The code produces a 1% sample of the original dataset that maintains the same distribution of the 'label' column for each date. The following are the steps followed:

Initialization: It sets up a PySpark session and defines the columns in the data that are considered features (excluding 'date' and 'id').

Outlier Detection:
1. For each unique date in the dataset, it filters the data for that date.
2. For each feature column, it calculates the first and third quartiles (Q1 and Q3) and then determines the Interquartile Range (IQR). Using these, it identifies the lower and upper bounds for outliers.
3. A new column is created for each feature to indicate whether a value is an outlier (1 if yes, 0 if no).
4. A combined 'label' column is derived which is set to 1 if any of the features for a given row is an outlier, otherwise 0.
5. The intermediate outlier columns for individual features are then dropped.

Stratified Sampling:
1. For each date, the code calculates the fraction of rows with each label (0 or 1).
2. It then determines the number of samples required for each label such that the total sample size is 1% of the entire dataset and the samples are evenly spread across different dates, while maintaining the same proportion of each label as in the original data.
3. The data for each date is then sampled based on these calculated fractions.

Aggregation: All the sampled dataframes for each date are unioned together to form a final sampled dataframe.
Summary Statistics: The code calculates and provides summary statistics for both the entire dataset (population) and the sampled dataset.

In [None]:
from pyspark.sql import SparkSession
from pyspark.sql.functions import col, when, count, approxQuantile

# Initialize Spark Session
spark = SparkSession.builder.appName("Outlier_labelling").getOrCreate()

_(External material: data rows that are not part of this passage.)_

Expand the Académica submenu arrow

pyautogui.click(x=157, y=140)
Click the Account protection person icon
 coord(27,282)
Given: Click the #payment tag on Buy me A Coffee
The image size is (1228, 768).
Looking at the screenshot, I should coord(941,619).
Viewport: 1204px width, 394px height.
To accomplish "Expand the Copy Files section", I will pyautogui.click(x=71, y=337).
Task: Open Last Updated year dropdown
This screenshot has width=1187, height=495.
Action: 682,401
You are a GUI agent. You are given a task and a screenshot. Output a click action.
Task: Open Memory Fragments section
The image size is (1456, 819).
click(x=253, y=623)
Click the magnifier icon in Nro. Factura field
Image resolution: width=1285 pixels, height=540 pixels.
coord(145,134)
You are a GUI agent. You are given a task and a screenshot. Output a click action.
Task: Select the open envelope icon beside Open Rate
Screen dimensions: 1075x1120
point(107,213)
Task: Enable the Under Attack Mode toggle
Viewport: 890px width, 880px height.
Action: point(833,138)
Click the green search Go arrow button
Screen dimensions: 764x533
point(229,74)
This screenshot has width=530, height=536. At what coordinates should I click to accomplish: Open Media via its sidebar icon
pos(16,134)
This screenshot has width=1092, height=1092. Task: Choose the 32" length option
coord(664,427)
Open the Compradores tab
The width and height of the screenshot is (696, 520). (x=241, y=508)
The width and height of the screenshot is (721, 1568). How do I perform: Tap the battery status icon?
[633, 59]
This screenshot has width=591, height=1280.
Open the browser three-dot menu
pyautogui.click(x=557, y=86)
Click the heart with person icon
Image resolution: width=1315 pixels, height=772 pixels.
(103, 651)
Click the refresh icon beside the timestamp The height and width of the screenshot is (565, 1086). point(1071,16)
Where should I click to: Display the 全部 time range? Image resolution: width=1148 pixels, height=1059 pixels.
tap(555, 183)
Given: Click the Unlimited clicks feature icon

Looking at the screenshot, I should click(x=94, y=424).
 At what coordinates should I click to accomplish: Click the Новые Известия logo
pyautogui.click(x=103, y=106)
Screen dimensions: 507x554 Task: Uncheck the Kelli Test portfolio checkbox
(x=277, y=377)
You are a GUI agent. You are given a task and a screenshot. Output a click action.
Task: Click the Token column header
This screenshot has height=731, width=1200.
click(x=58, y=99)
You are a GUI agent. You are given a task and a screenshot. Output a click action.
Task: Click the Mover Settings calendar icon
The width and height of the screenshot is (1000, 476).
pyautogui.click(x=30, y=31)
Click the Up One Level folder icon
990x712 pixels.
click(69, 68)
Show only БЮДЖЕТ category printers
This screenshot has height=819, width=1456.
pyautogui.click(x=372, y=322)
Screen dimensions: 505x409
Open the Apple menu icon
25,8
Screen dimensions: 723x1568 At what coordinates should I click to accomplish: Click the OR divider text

# Assuming df is your dataframe
# df = spark.read.... # Read your dataframe here

feature_columns = [c for c in df.columns if c not in ['date', 'id']]
all_dates = df.select("date").distinct().rdd.flatMap(lambda x: x).collect()

sampled_dfs = []  # Store sampled dataframes for each date

# Calculate the desired total sample size and the sample size per date
total_count = df.count()
desired_sample_count = int(0.01 * total_count)  # 1% of total records
desired_count_per_date = desired_sample_count // len(all_dates)

for date in all_dates:
    temp_df = df.filter(col("date") == date)

    # Outlier Detection for each feature column
    for column in feature_columns:
        Q1, Q3 = temp_df.approxQuantile(column, [0.25, 0.75], 0.01)
        IQR = Q3 - Q1
        lower_bound = Q1 - 1.5 * IQR
        upper_bound = Q3 + 1.5 * IQR
        
        temp_df = temp_df.withColumn("outlier_{}".format(column),
                                     when((col(column) < lower_bound) | (col(column) > upper_bound), 1).otherwise(0))

    # Label column - if any column is an outlier, label as 1, otherwise 0
    temp_df = temp_df.withColumn("label", sum(col("outlier_{}".format(c)) for c in feature_columns))

    # Drop intermediary outlier columns
    for column in feature_columns:
        temp_df = temp_df.drop("outlier_{}".format(column))

    # Calculate the fractions of each label for the current date
    label_counts = temp_df.groupBy("label").count().rdd.collectAsMap()
    total_for_date = temp_df.count()
    label_fractions = {label: count / total_for_date for label, count in label_counts.items()}

    # Calculate the desired number of samples for each label
    desired_samples_by_label = {label: int(desired_count_per_date * fraction) for label, fraction in label_fractions.items()}

    # Sample the desired number of records for each label
    samples_for_date = [temp_df.filter(col("label") == label).sample(withReplacement=False, fraction=min(1.0, desired_samples_by_label[label]/label_counts[label])) for label in label_counts.keys()]
    
    sampled_temp_df = samples_for_date[0]
    for s_df in samples_for_date[1:]:
        sampled_temp_df = sampled_temp_df.union(s_df)
    
    sampled_dfs.append(sampled_temp_df)

# Union all sampled dataframes
final_sampled_df = sampled_dfs[0]
for s_df in sampled_dfs[1:]:
    final_sampled_df = final_sampled_df.union(s_df)

# Summary Statistics
population_summary = df.describe().toPandas()
sample_summary = final_sampled_df.describe().toPandas()

# Save or display the population and sample summary
# population_summary.show()
# sample_summary.show()

# Rename columns for clarity
population_summary.columns = ['Statistic'] + [f'Population_{col}' for col in population_summary.columns[1:]]
sample_summary.columns = ['Statistic'] + [f'Sample_{col}' for col in sample_summary.columns[1:]]

# Merge the dataframes on 'Statistic' column
comparison_df = population_summary.merge(sample_summary, on='Statistic')

print(comparison_df)

# Stop the Spark Session
spark.stop()